From the far end of the hallway, polished leather shoes announced a slow, steady stride. The kind of walk that made people instinctively sit straighter, smooth their hair, pretend to be busier than they were. Conversations dulled into whispers and then—into silence.
The man wasn’t just a man, he didn’t walk so much as glide — his movements slow and deliberate, the kind that made air itself seem to hesitate. The faint scuff of his black suede shoes whispered over the floor. No one dared to speak. The intern across from you even held their breath, pretending to study their monitor but their eyes darted, trembling, toward the reflection in the screen.
He carried with him a predatory weight, a presence that belonged more to open arctic waters than these cubicles. His hair, stark and white like frost on glass, caught the ceiling lights in a pale shimmer. Beneath his tailored suit, broad shoulders moved with the quiet grace of something that could crush you effortlessly but chose not to.
Mr. Veyne.
The humanoid leopard seal who owned the company. He was impossible to ignore. The platinum white of his hair was slicked back, immaculate, like moonlight carved into shape. Yet a single strand had escaped, falling loose across his temple — and somehow that was worse, more human, which made it more frightening. His pale eyes flicked toward the line of desks, and the simple movement sent a ripple of tension through the room.

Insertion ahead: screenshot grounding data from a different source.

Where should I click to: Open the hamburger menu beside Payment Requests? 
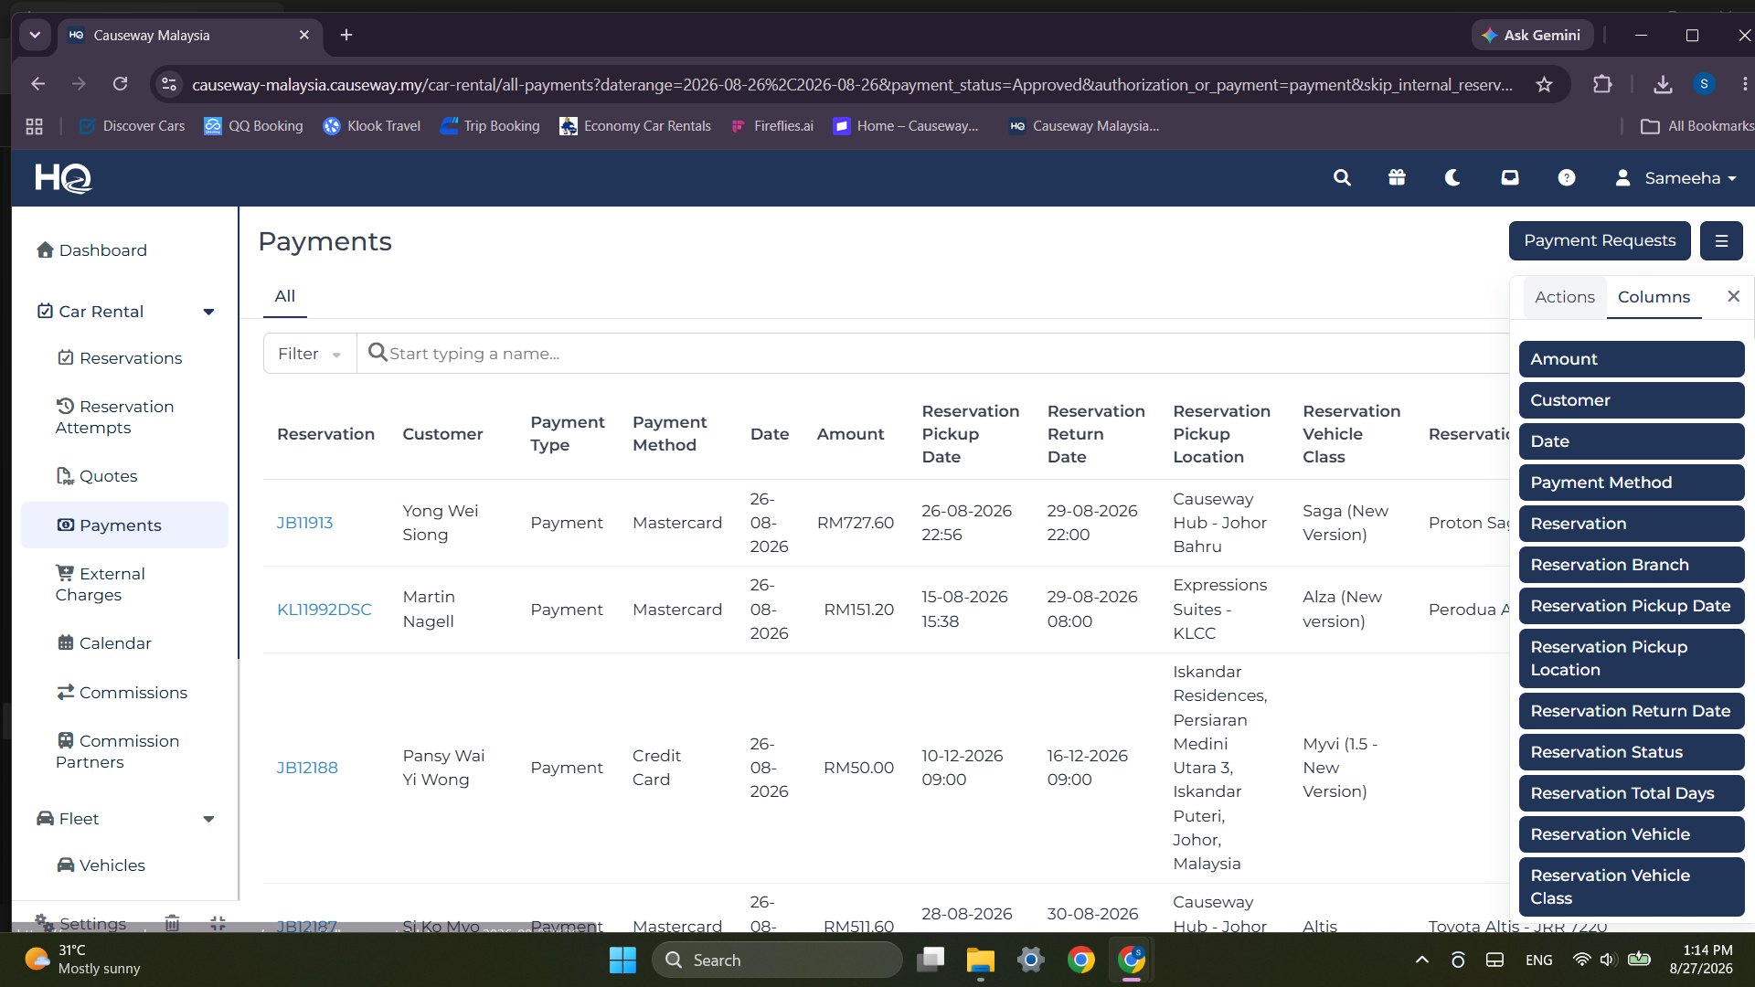click(1721, 241)
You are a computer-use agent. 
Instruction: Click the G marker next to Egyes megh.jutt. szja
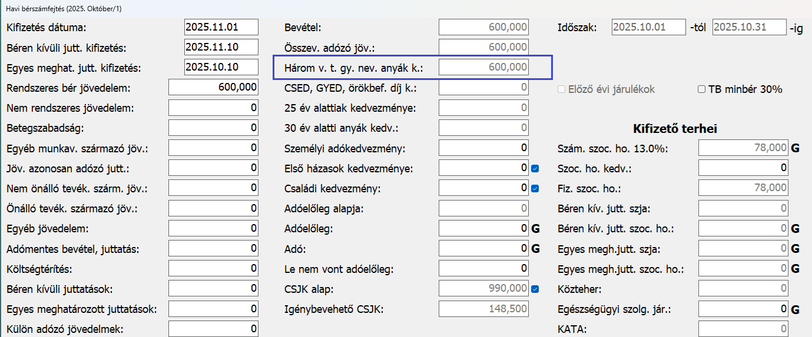pos(795,249)
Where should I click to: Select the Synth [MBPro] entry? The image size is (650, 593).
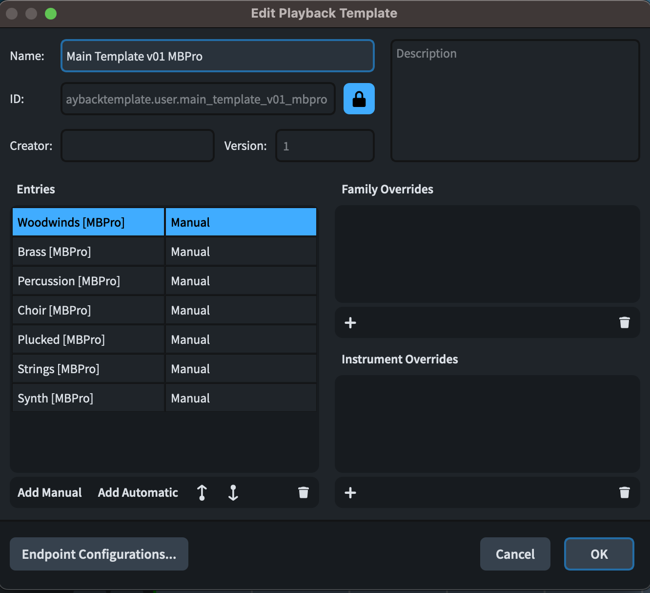coord(88,398)
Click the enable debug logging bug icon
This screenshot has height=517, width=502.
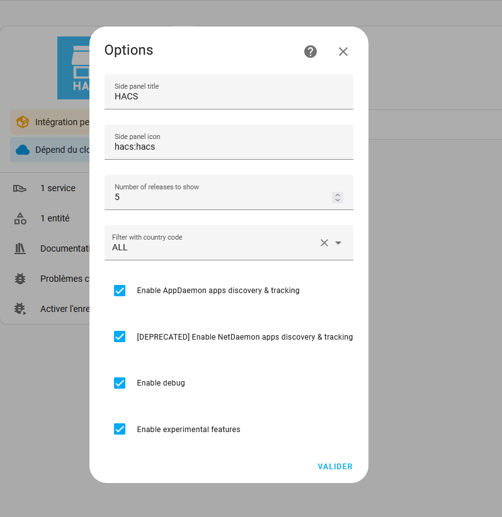point(20,309)
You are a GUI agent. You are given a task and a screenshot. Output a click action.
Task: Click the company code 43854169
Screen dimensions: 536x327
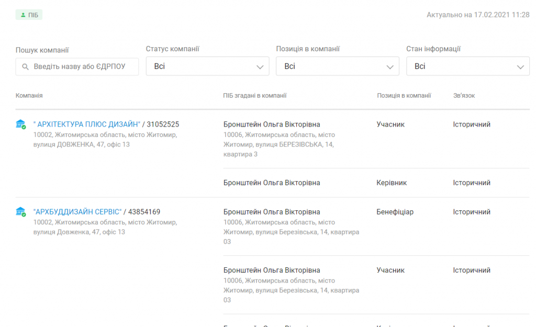coord(144,212)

But then—his gaze snagged. He tilted his head, an odd, almost animalistic motion, white hair brushing against his sharp collar as he regarded you.
He didn’t smile, not quite. But his lips curved — not kind, not mocking — just the faint ghost of a reaction, as if your presence was an anomaly he couldn’t quite categorize. His gaze trailed, slow as dripping tar, from the screen in front of you to your hands poised on the keyboard.

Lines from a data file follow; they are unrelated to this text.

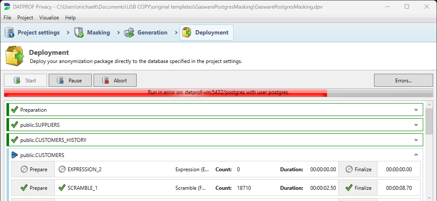Click the Generation gears icon
This screenshot has width=437, height=201.
(129, 32)
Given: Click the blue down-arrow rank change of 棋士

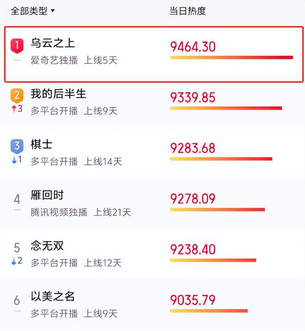Looking at the screenshot, I should pos(17,159).
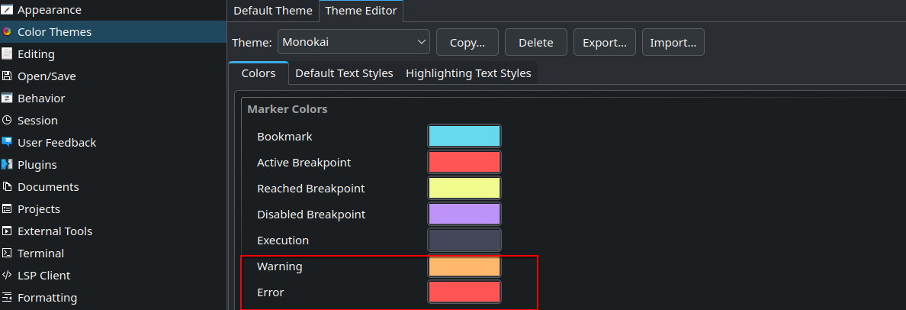Select the Open/Save floppy disk icon
This screenshot has height=310, width=906.
click(x=7, y=76)
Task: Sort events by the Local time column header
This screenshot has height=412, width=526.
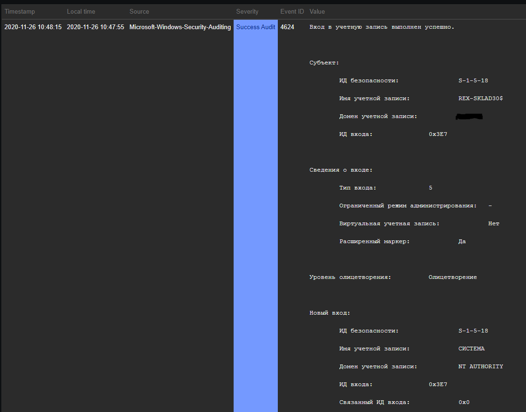Action: point(81,11)
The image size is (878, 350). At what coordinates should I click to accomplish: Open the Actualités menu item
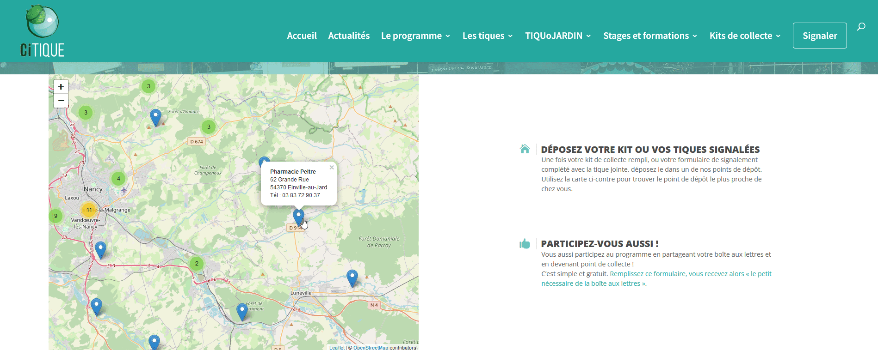pyautogui.click(x=349, y=36)
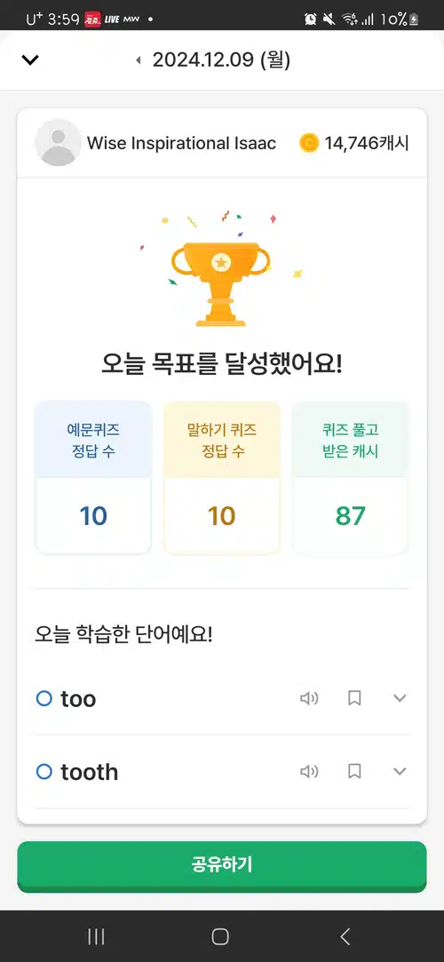Image resolution: width=444 pixels, height=962 pixels.
Task: Open the 예문퀴즈 정답 수 card
Action: (93, 477)
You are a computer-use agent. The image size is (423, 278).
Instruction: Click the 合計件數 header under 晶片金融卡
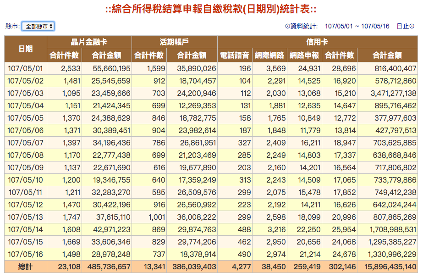[x=64, y=56]
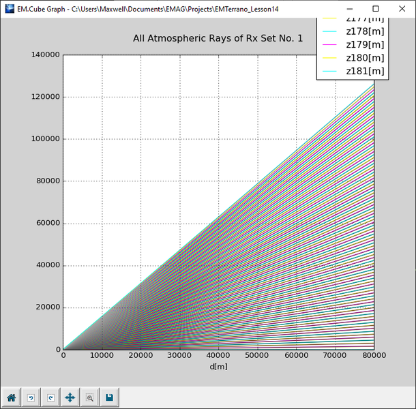416x409 pixels.
Task: Click magenta line swatch beside z179[m]
Action: click(x=330, y=46)
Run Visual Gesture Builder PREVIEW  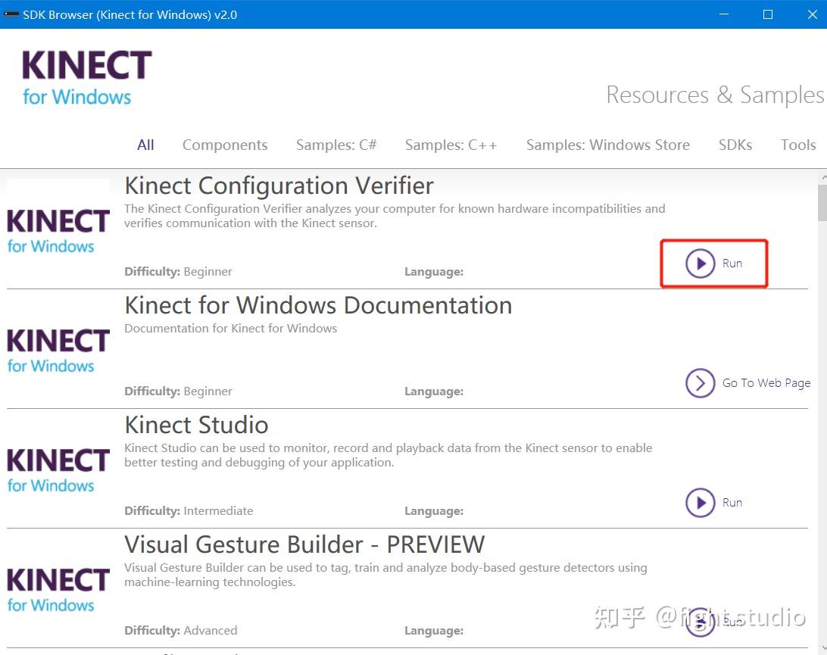pos(701,622)
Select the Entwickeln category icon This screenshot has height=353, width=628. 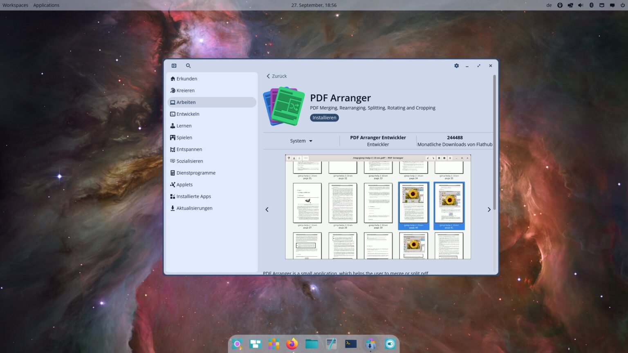coord(173,114)
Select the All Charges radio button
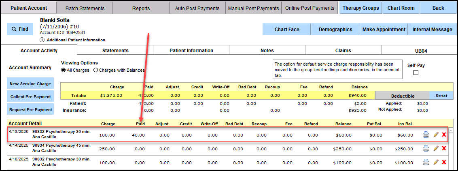Viewport: 458px width, 171px height. [64, 70]
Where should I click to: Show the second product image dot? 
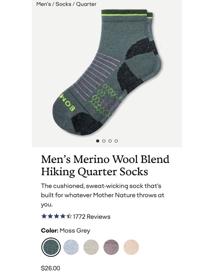[104, 141]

“Ms. {{user}}?” He murmured, voice low, honeyed with venom and cold precision.
“You’ve redone the quarterly analytics twice this week.” He tilted his head slightly, a lock of pale hair falling forward, sharp teeth flashing briefly when he spoke. “Tell me… is that because you’re chasing perfection… or because you’re afraid of making a mistake?”
Behind him, a few of your coworkers had gone utterly still, pretending to work, the way prey pretends to be invisible.
But his eyes—those pale, cruel eyes—stayed locked on you.
He leaned down, one gloved hand bracing on the edge of your desk, the faintest scent of cedar and something darker—metallic, like blood left too long in the air—curling between you.
“Well?” he asked, voice low enough that only you could hear, each word dragging slowly across the silence like a knife across silk.